● **Task instructions**
Rename "Contacts" to "Calendar" in the rows from the line with "Expand the Incremental" to the end, and give back only those lines, unchanged otherwise and without the pictures.

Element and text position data
-*-
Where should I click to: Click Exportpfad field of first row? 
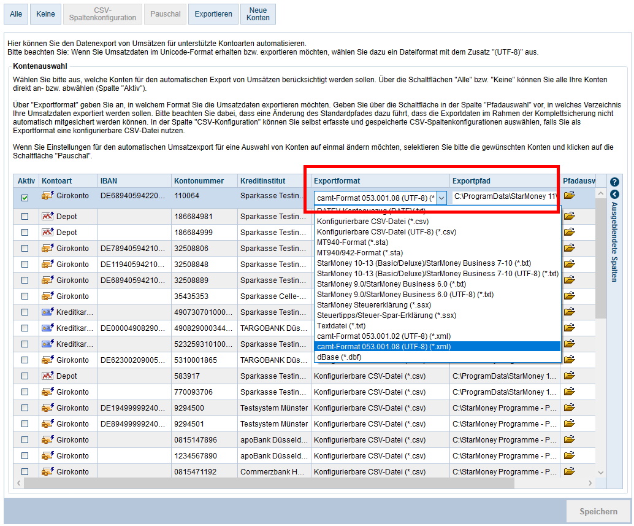[504, 197]
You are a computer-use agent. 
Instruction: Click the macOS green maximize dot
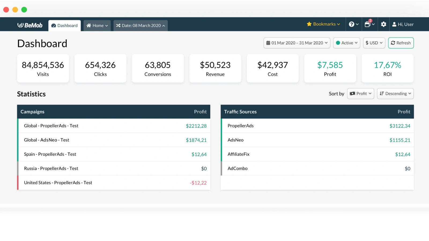(x=24, y=10)
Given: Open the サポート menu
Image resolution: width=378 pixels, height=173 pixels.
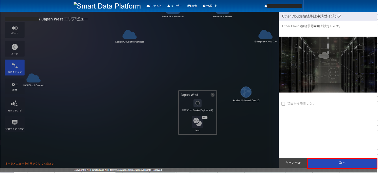Looking at the screenshot, I should click(x=210, y=6).
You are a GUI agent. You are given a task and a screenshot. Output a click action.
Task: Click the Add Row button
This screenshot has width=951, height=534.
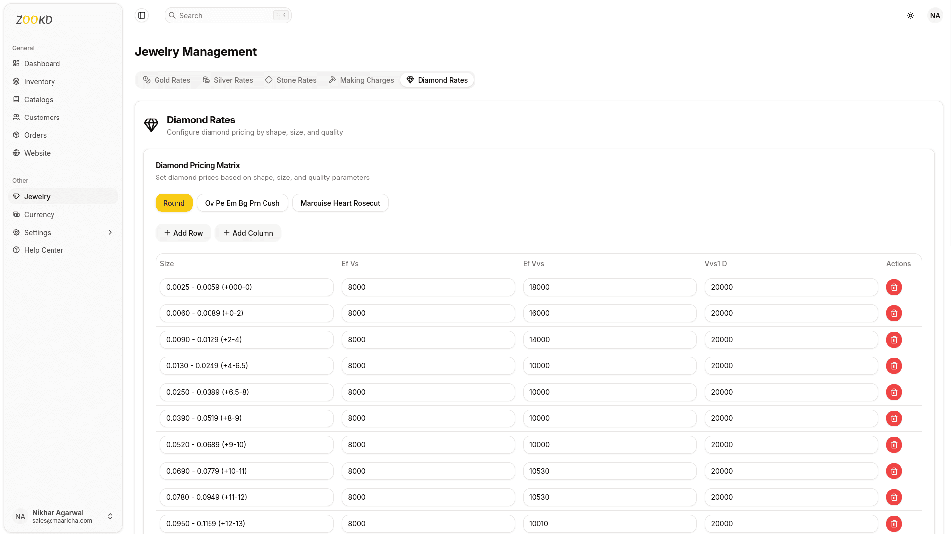pyautogui.click(x=183, y=233)
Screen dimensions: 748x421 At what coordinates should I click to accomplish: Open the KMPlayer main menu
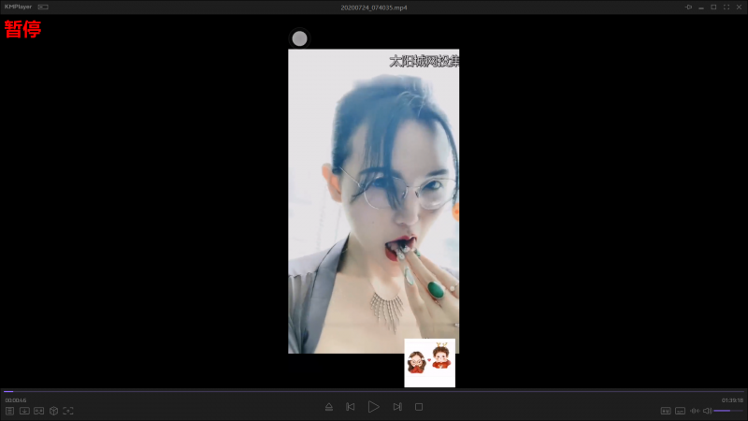click(19, 7)
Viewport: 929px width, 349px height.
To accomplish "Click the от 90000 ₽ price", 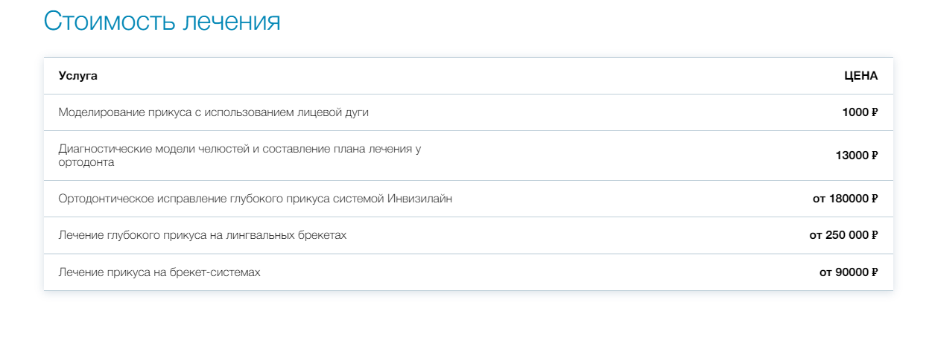I will 849,272.
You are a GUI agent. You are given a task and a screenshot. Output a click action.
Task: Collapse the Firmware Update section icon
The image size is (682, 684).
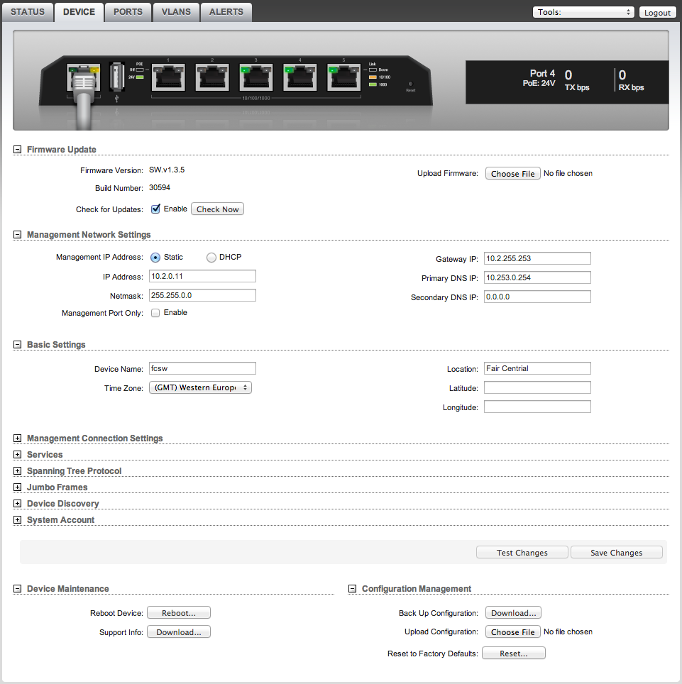point(17,150)
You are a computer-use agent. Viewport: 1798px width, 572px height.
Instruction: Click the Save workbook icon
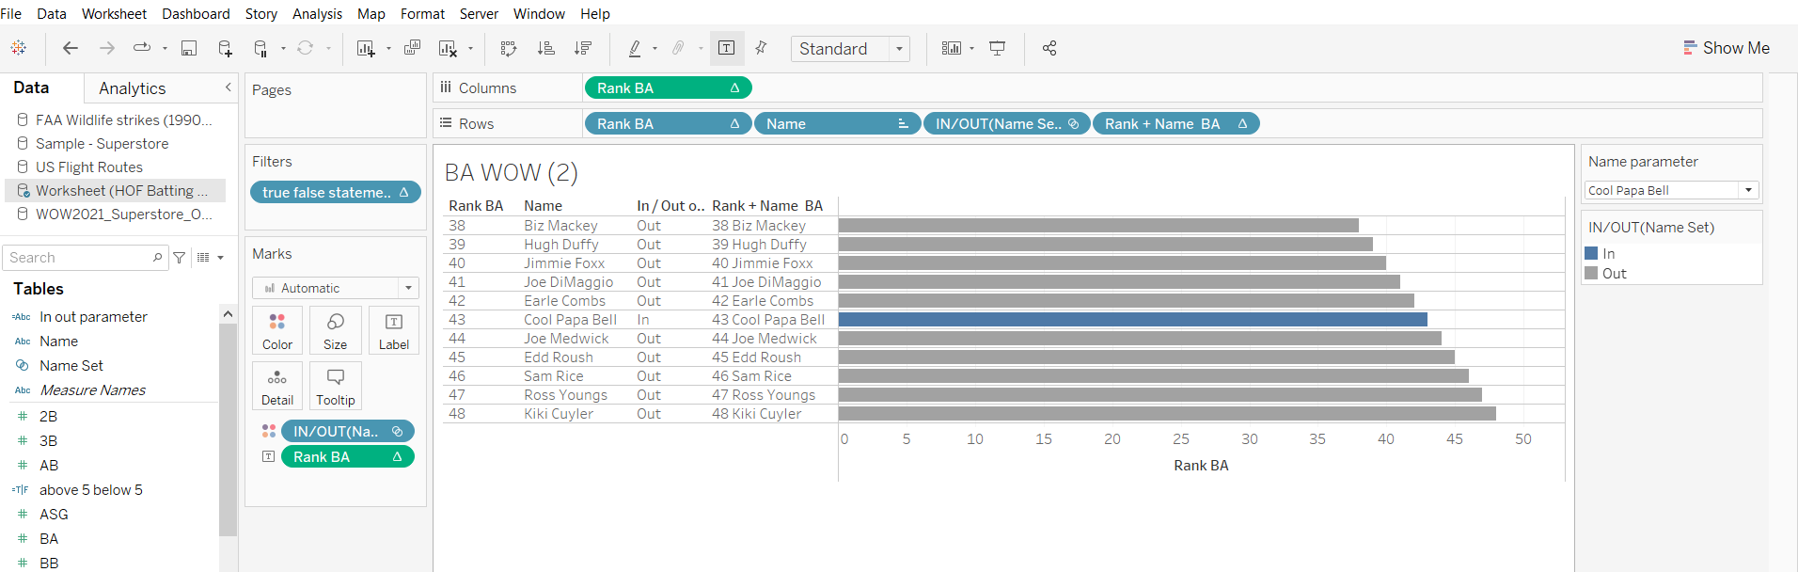[189, 48]
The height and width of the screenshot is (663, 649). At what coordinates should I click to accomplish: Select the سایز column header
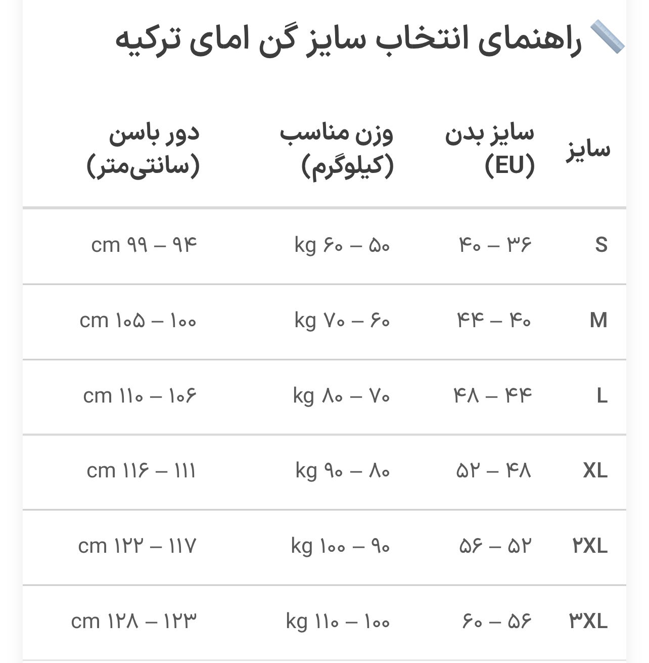coord(588,150)
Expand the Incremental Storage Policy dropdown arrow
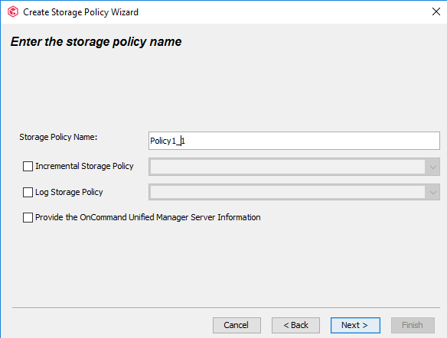Screen dimensions: 447x338 point(432,167)
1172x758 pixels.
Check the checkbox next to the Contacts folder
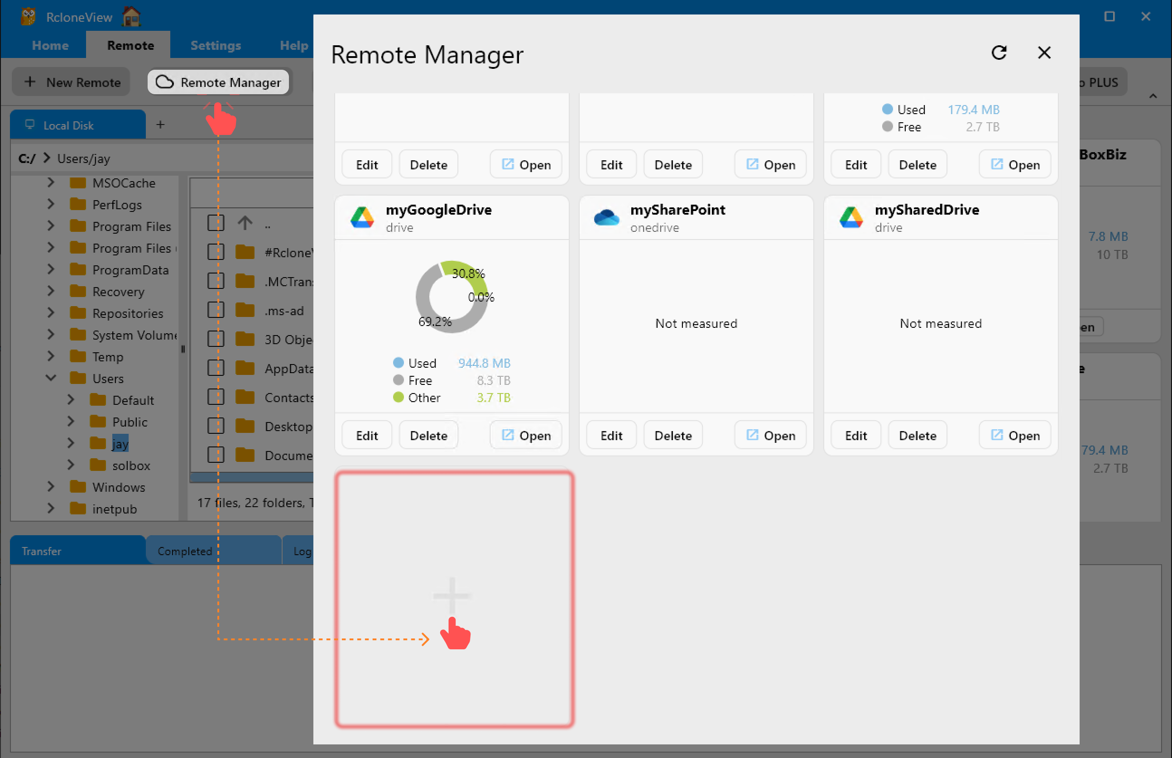pos(215,397)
-*-
● **Result of the task**
Expand the Incremental Storage Policy dropdown arrow
Screen dimensions: 447x338 point(432,167)
1172x758 pixels.
Check the checkbox next to the Calendar folder
pos(215,397)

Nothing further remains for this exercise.